Milk chocolate, per 100g – 30g fat, 58g carbs, 534 calories


Ice cream, per 100g – 12g fat, 24g carbs, 200 calories


French fries, per 100g – 15g fat, 32g carbs, 270 calories


Pepperoni pizza, per 100g – 10g fat, 30g carbs, 266 calories


Crisps, per 100g – 30g fat, 50g carbs, 536 calories


Sponge cake – 26g fat, 52g carbs, 460 calories


Buttered popcorn – 30g fat, 56g carbs, 546 calories


Cheeseburger – 14g fat, 30g carbs, 303 calories



As you can see, it is not an exact 2:1 ratio for all these foods, but it is pretty close. Why should that be? Well, one reason we find this particular ratio so appealing may be that we found it in the first food we ever consumed, breast milk. A 100ml serving of human breast milk contains around 4g fat and 8g carbs, making it surprisingly sweet.


In fact, milk is one of the very few natural foods that contains high amounts of fat and carbs all mixed together. Meat is high in fat and protein, but very low in carbs, while vegetables can contain lots of carbs but not much fat.


We aren’t the only animal who just can’t say ‘no’ to this killer combination. Lab rats, given access to lots of fat alone or carbs alone, will eat just enough to maintain a steady body weight. But if you give them unrestricted access to foods rich in both fats and carbohydrates, they will gorge and gorge until they are almost spherical. 


Food manufacturers, of course, are well aware of our vulnerabilities and exploit them to sell us their products. Knowing this may not change your food compulsions, but at least it will help you understand why you go on craving food which is bad for you and may help you fight back. Ever since I told my kids some of the things that ‘Big Food’ has done to get us hooked, they have been less enthusiastic about going to places like McDonald’s.


Are you addicted to a particular food?


Try this short quiz to see how addicted you are to a particular food.

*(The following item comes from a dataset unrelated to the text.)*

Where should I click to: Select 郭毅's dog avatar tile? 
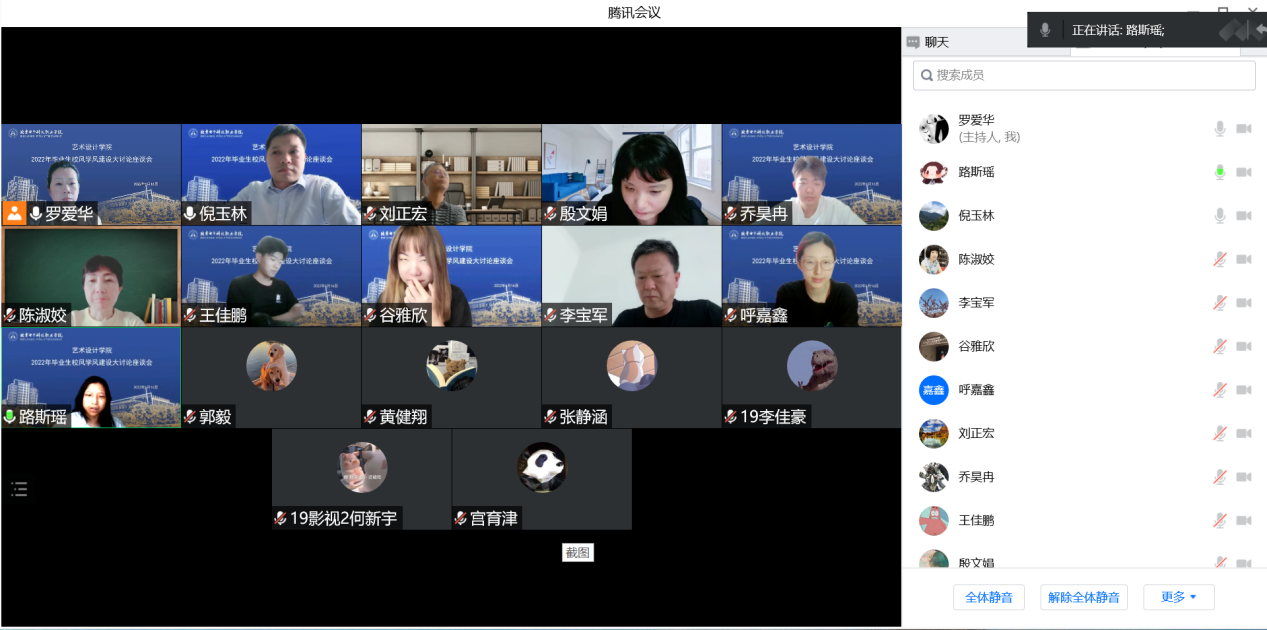[271, 366]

More than three ‘yes’ answers and you may be in trouble. I try to avoid ice cream and crisps because I know that when I start I find it hard to stop, but the only food on the ‘addictive’ list I have real problems with is chocolate.

Thinking about chocolate, I said ‘yes’ to questions 1, 2, 3, 4, 7, 9 and 10. Which gives me a score of 7. There is no other food I can think of where I would score more than 2.

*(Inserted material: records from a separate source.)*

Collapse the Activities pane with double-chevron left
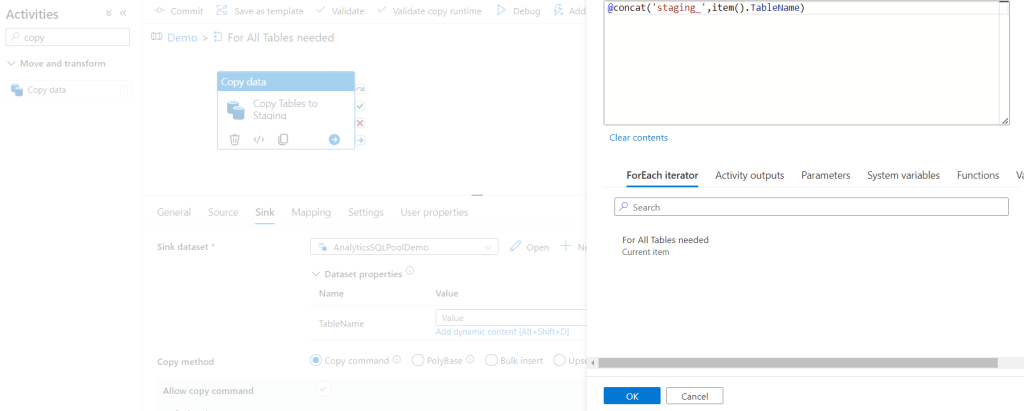1024x411 pixels. click(x=123, y=14)
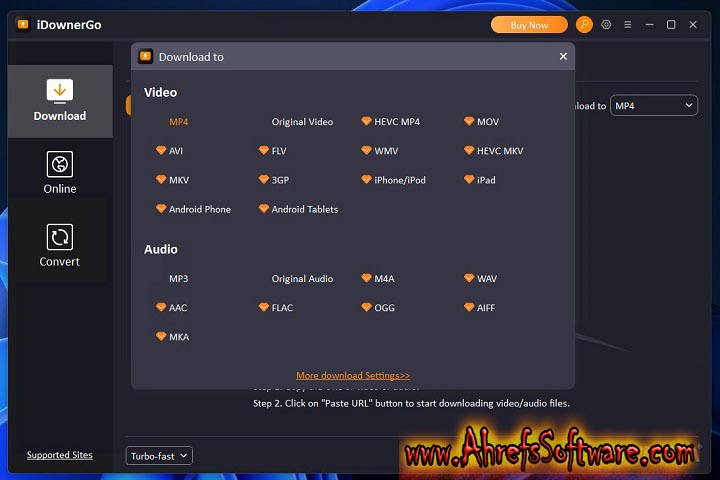The image size is (720, 480).
Task: Click the Buy Now button
Action: (x=529, y=25)
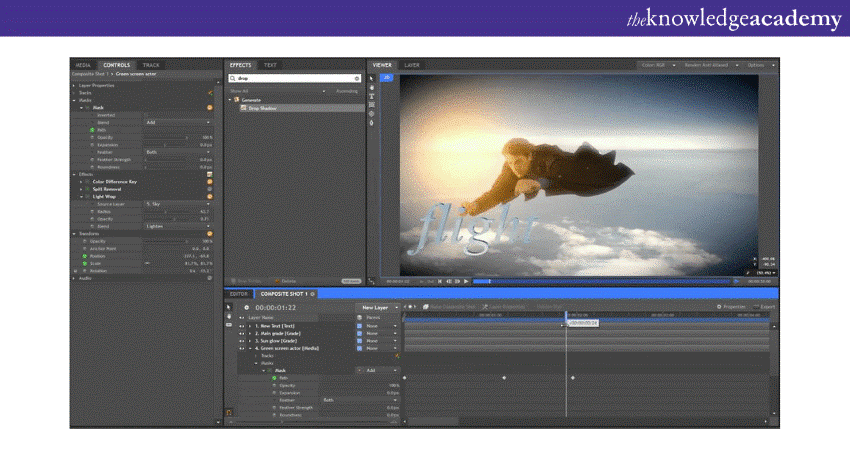Click the Export icon in timeline header
850x450 pixels.
click(755, 307)
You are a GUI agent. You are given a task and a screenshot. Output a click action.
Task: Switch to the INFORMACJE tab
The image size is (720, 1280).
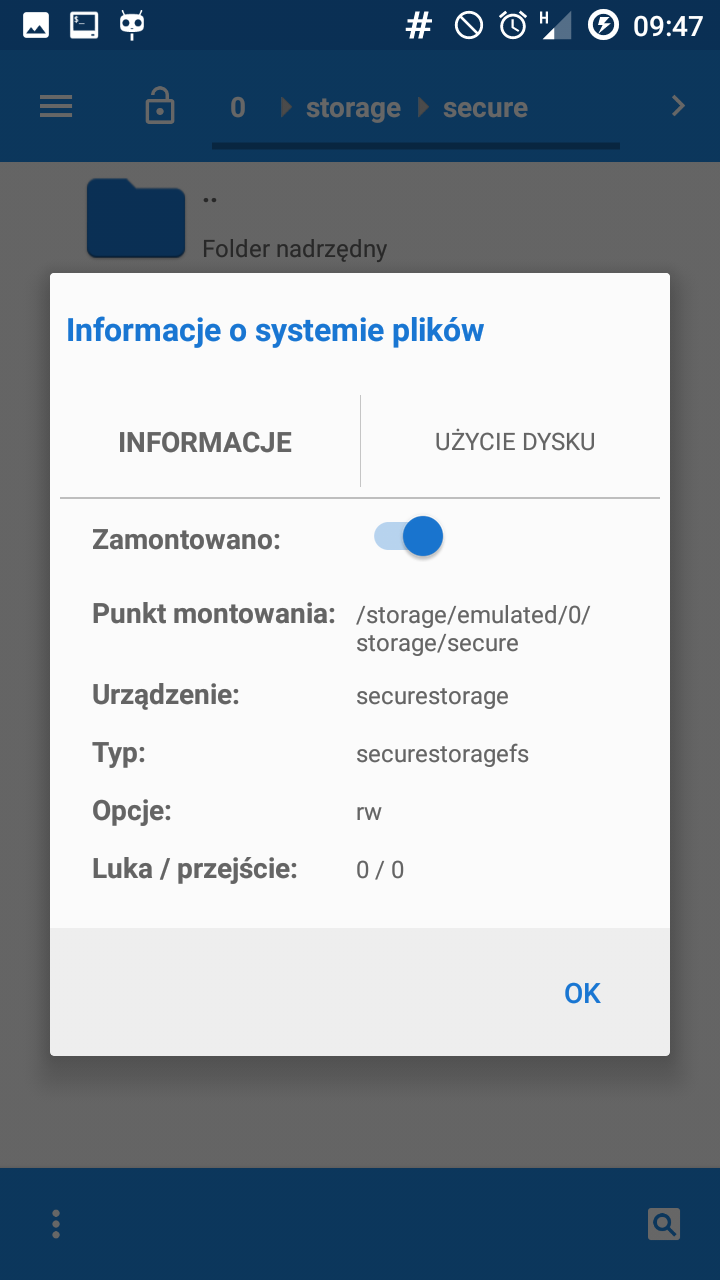click(x=205, y=442)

1. When I start eating this food, I can’t stop and end up eating much more than I intended.


2. I keep on eating this food even when I am no longer hungry.

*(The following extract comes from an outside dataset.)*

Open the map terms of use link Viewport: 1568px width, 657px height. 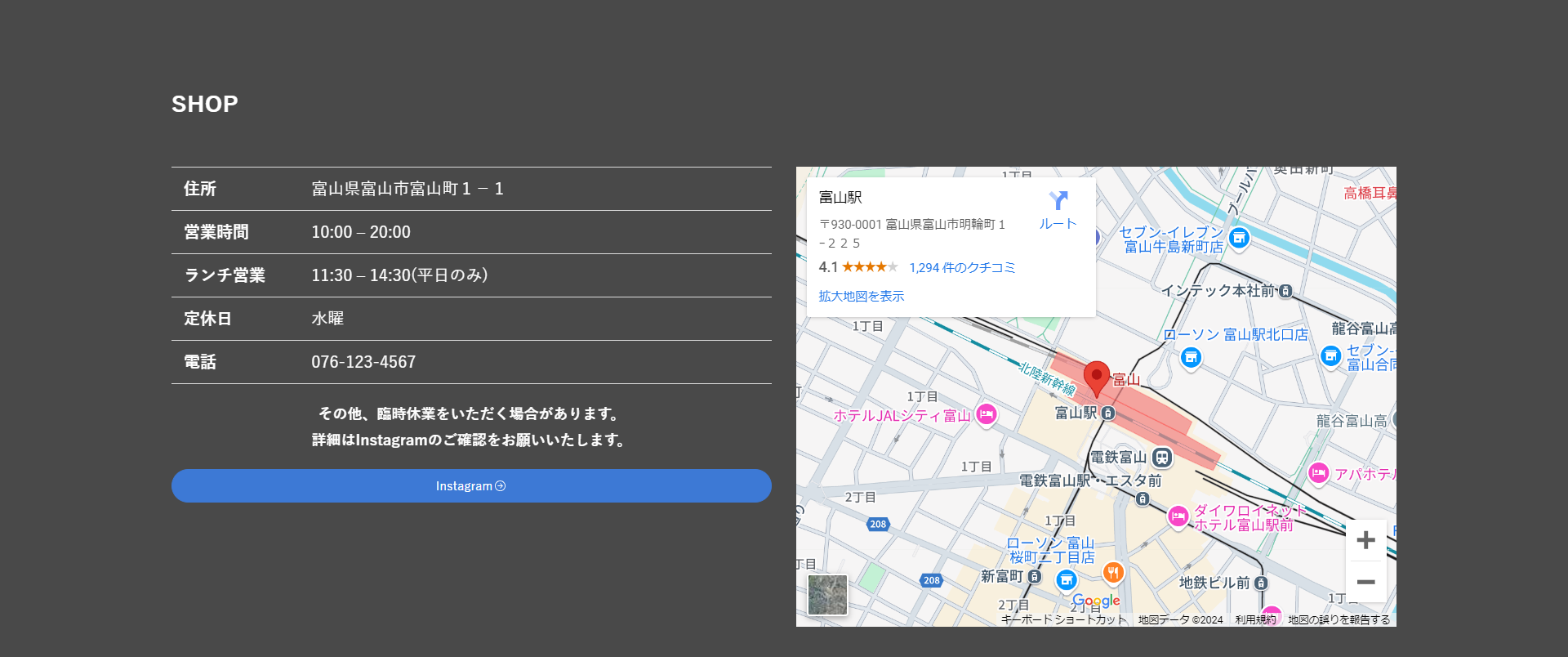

3. I eat to the point where I feel physically ill.


4. I find myself craving this food when I’m stressed.


5. If it isn’t in the house, I will get in the car and drive to the nearest shop that sells it.


6. I use this food to make myself feel better.


7. I hide this food so even those close to me don’t know how much of it I eat.


8. Eating it causes anxiety and feelings of self-loathing and guilt.


9. Although I no longer get much pleasure from eating it, I keep on doing so.


10. I have tried to give this food up but failed.



Add up your ‘yes’ answers. The more you gave the answer yes, the more hooked on carbs you are. I will be writing more about food cravings and how to beat them 


In summary: The reason we are snacking more and eating more junk foods is no accident: junk food is packed with fat, sugar and salt. It has been designed to make us crave it. Eating lots of refined carbs – in the form of white bread, rice and pasta, as well as junk food – will keep your pancreas pumping out insulin.